**Prompt:** Repeat the full listing, word for word.

-------------------------

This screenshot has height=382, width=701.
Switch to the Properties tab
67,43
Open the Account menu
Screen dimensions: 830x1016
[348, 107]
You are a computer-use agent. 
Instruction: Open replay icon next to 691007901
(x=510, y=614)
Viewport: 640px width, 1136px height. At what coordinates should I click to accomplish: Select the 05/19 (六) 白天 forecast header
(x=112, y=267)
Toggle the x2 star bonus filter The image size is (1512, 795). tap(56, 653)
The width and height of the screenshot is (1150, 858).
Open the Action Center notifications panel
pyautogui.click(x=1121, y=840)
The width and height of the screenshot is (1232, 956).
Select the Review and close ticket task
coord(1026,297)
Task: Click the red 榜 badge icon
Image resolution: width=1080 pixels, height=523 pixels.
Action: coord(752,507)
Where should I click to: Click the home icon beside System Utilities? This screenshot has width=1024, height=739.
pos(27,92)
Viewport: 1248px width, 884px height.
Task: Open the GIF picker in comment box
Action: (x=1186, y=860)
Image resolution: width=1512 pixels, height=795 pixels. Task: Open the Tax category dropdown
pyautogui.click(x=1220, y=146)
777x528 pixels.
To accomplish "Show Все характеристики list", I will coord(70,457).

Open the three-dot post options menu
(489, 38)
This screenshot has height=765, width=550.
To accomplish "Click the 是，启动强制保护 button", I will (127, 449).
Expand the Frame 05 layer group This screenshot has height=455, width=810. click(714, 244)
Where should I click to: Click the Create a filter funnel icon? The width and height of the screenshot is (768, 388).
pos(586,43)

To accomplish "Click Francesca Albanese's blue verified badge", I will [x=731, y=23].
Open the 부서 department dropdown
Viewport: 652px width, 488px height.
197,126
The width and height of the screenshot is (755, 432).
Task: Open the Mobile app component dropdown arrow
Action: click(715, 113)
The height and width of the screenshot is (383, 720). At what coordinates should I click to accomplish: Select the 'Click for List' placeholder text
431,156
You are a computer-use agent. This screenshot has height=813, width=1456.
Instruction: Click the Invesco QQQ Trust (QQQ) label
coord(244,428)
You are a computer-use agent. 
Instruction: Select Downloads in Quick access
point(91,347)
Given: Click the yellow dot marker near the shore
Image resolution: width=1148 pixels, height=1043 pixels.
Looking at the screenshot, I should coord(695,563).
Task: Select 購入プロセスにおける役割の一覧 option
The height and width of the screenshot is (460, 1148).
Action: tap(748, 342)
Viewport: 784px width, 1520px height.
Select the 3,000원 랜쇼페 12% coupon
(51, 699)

-------------------------

**Result for this exercise:**
This screenshot has height=382, width=701.
Switch to the Properties tab
67,43
Open the Account menu
Screen dimensions: 830x1016
[348, 107]
You are a computer-use agent. 
Instruction: Open replay icon next to 691007901
(x=510, y=614)
Viewport: 640px width, 1136px height. At what coordinates should I click to accomplish: Select the 05/19 (六) 白天 forecast header
(x=112, y=267)
Toggle the x2 star bonus filter The image size is (1512, 795). tap(56, 653)
The width and height of the screenshot is (1150, 858).
Open the Action Center notifications panel
pyautogui.click(x=1121, y=840)
The width and height of the screenshot is (1232, 956).
Select the Review and close ticket task
coord(1026,297)
Task: Click the red 榜 badge icon
Image resolution: width=1080 pixels, height=523 pixels.
Action: coord(752,507)
Where should I click to: Click the home icon beside System Utilities? This screenshot has width=1024, height=739.
pos(27,92)
Viewport: 1248px width, 884px height.
Task: Open the GIF picker in comment box
Action: (x=1186, y=860)
Image resolution: width=1512 pixels, height=795 pixels. Task: Open the Tax category dropdown
pyautogui.click(x=1220, y=146)
777x528 pixels.
To accomplish "Show Все характеристики list", I will coord(70,457).

Open the three-dot post options menu
(489, 38)
This screenshot has height=765, width=550.
To accomplish "Click the 是，启动强制保护 button", I will (127, 449).
Expand the Frame 05 layer group This screenshot has height=455, width=810. click(714, 244)
Where should I click to: Click the Create a filter funnel icon? The width and height of the screenshot is (768, 388).
pos(586,43)

To accomplish "Click Francesca Albanese's blue verified badge", I will [x=731, y=23].
Open the 부서 department dropdown
Viewport: 652px width, 488px height.
197,126
The width and height of the screenshot is (755, 432).
Task: Open the Mobile app component dropdown arrow
Action: click(715, 113)
The height and width of the screenshot is (383, 720). At what coordinates should I click to accomplish: Select the 'Click for List' placeholder text
431,156
You are a computer-use agent. This screenshot has height=813, width=1456.
Instruction: Click the Invesco QQQ Trust (QQQ) label
coord(244,428)
You are a computer-use agent. 
Instruction: Select Downloads in Quick access
point(91,347)
Given: Click the yellow dot marker near the shore
Image resolution: width=1148 pixels, height=1043 pixels.
Looking at the screenshot, I should coord(695,563).
Task: Select 購入プロセスにおける役割の一覧 option
The height and width of the screenshot is (460, 1148).
Action: tap(748, 342)
Viewport: 784px width, 1520px height.
Select the 3,000원 랜쇼페 12% coupon
(51, 699)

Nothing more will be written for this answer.